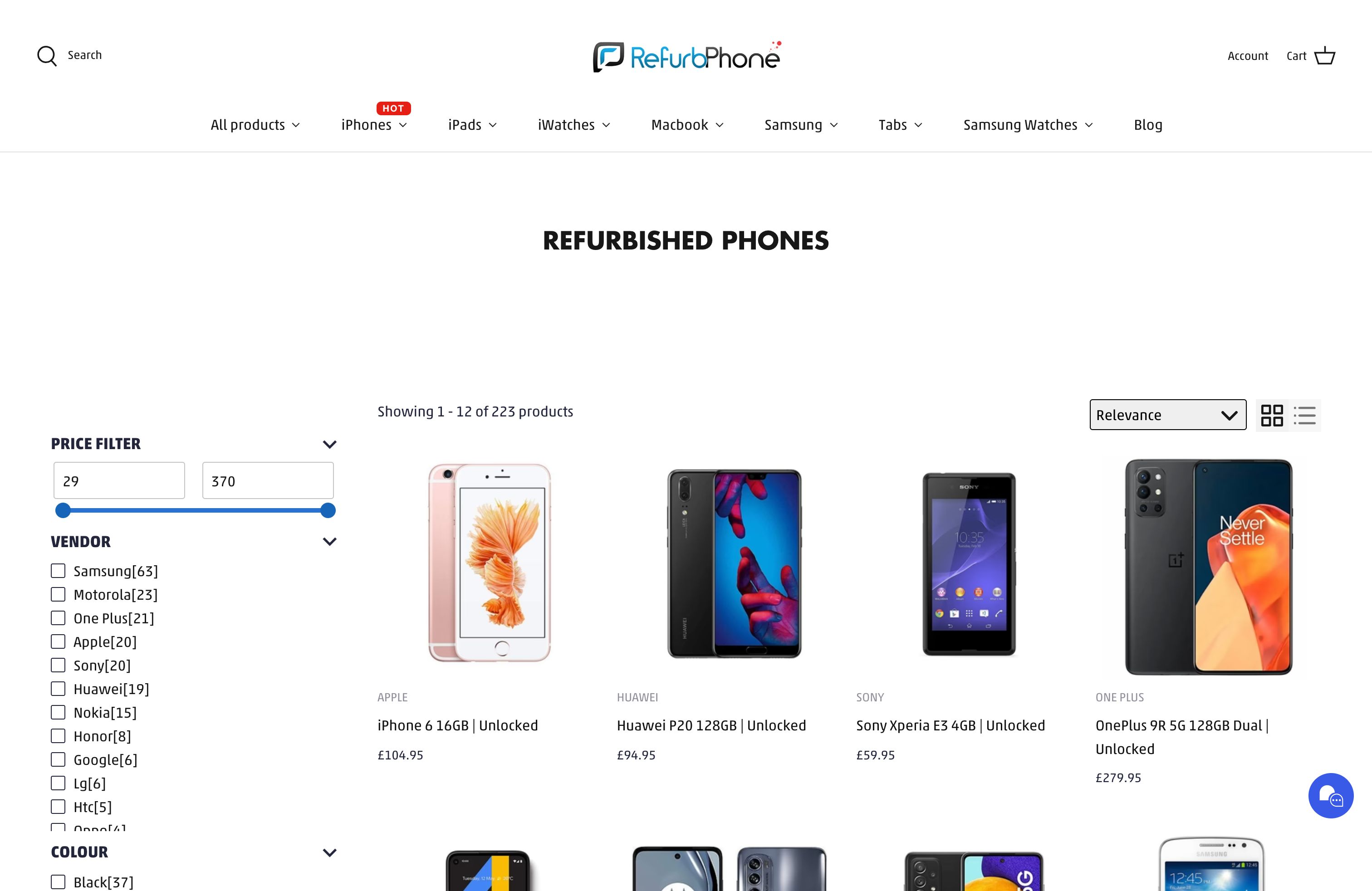Check the Black colour filter checkbox
The width and height of the screenshot is (1372, 891).
[x=57, y=882]
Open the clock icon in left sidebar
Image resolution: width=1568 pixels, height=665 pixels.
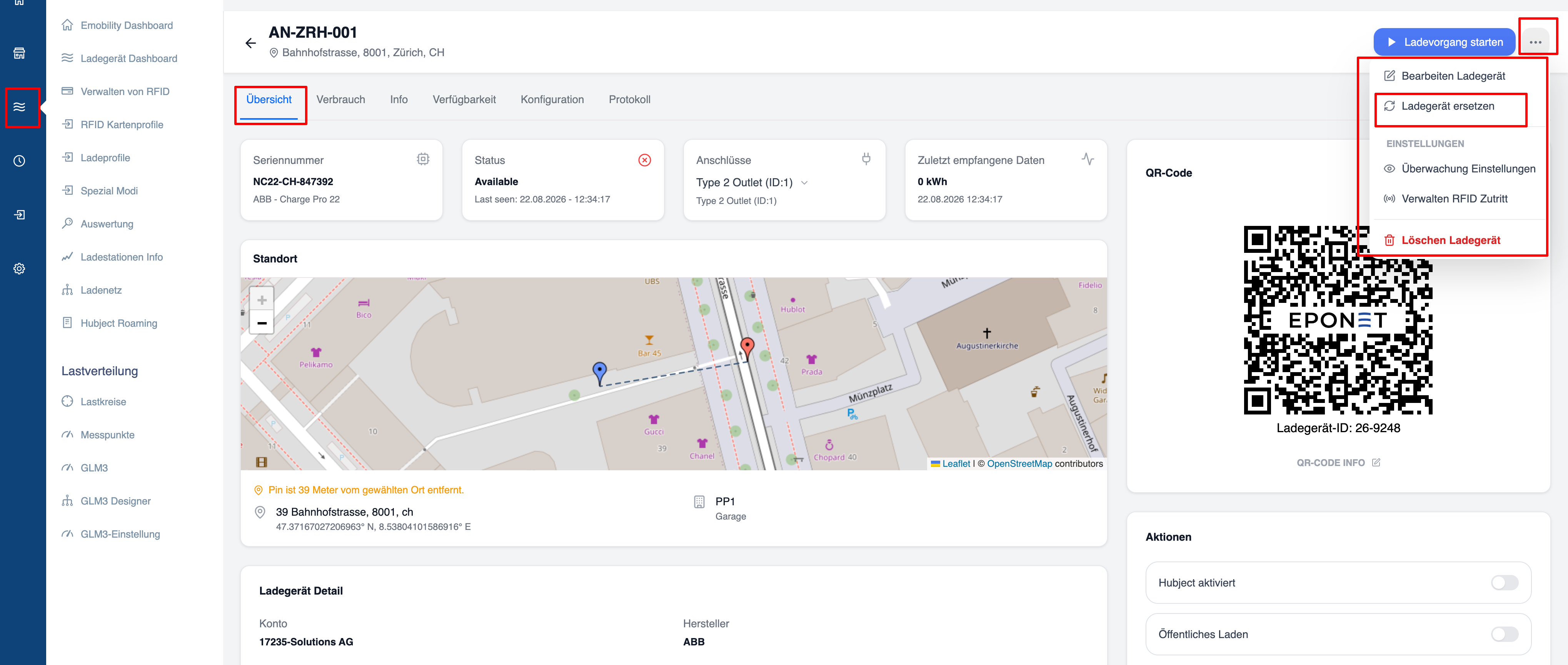coord(20,161)
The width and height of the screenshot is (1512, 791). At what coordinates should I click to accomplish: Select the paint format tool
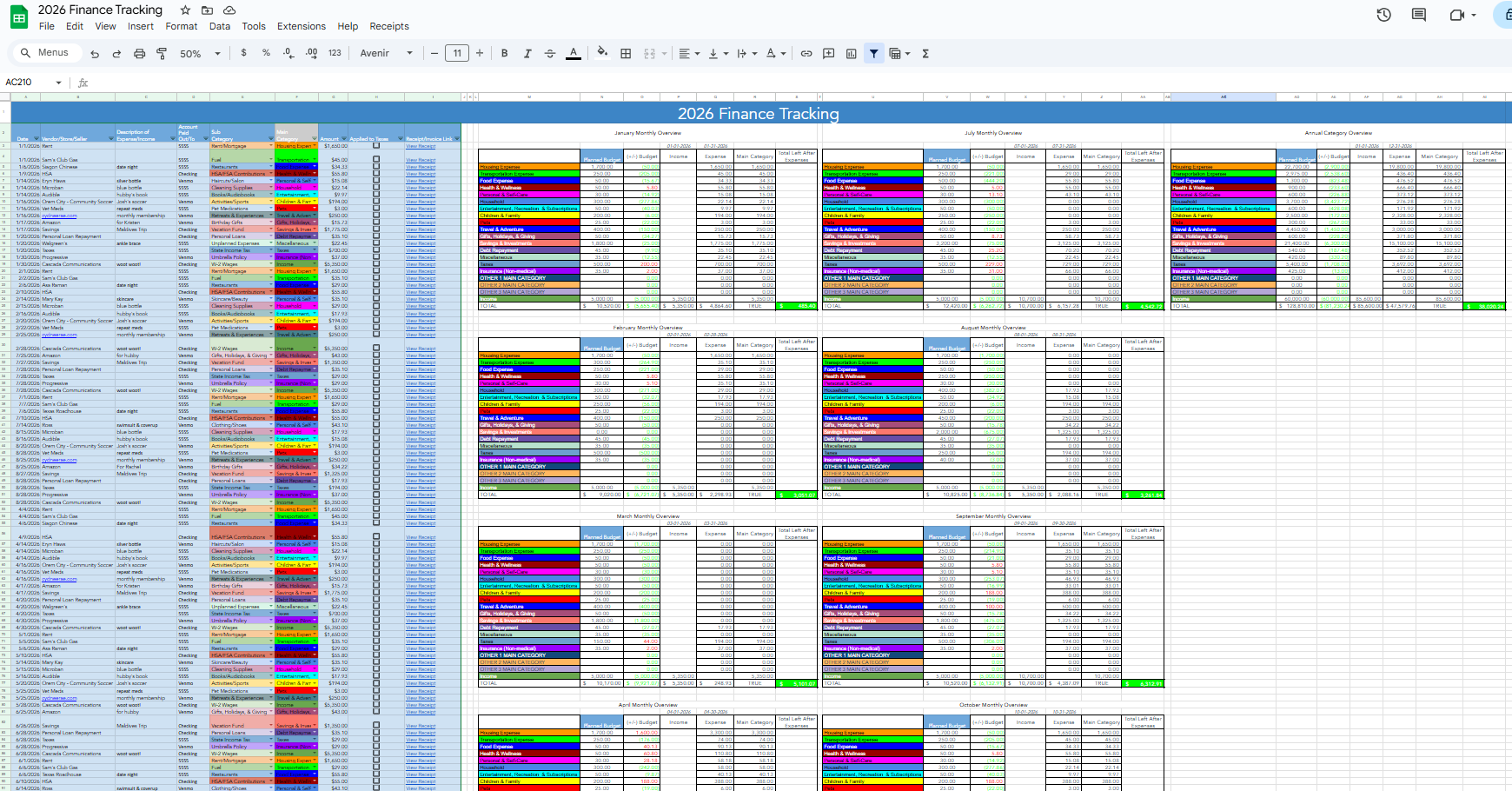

───

--- TASK DETAILS ---
Render every line of the items above as a Markdown table with the columns Row and Line, numbering each row and skipping blank lines. Leave the pictures out of the table.

--- RESPONSE TO THIS TASK ---
| Row | Line |
|---|---|
| 1 | Check the Black colour filter checkbox |
| 2 | The width and height of the screenshot is (1372, 891). |
| 3 | [x=57, y=882] |
| 4 | Open the clock icon in left sidebar |
| 5 | Image resolution: width=1568 pixels, height=665 pixels. |
| 6 | coord(20,161) |
| 7 | The width and height of the screenshot is (1512, 791). At what coordinates should I click to accomplish: Select the paint format tool |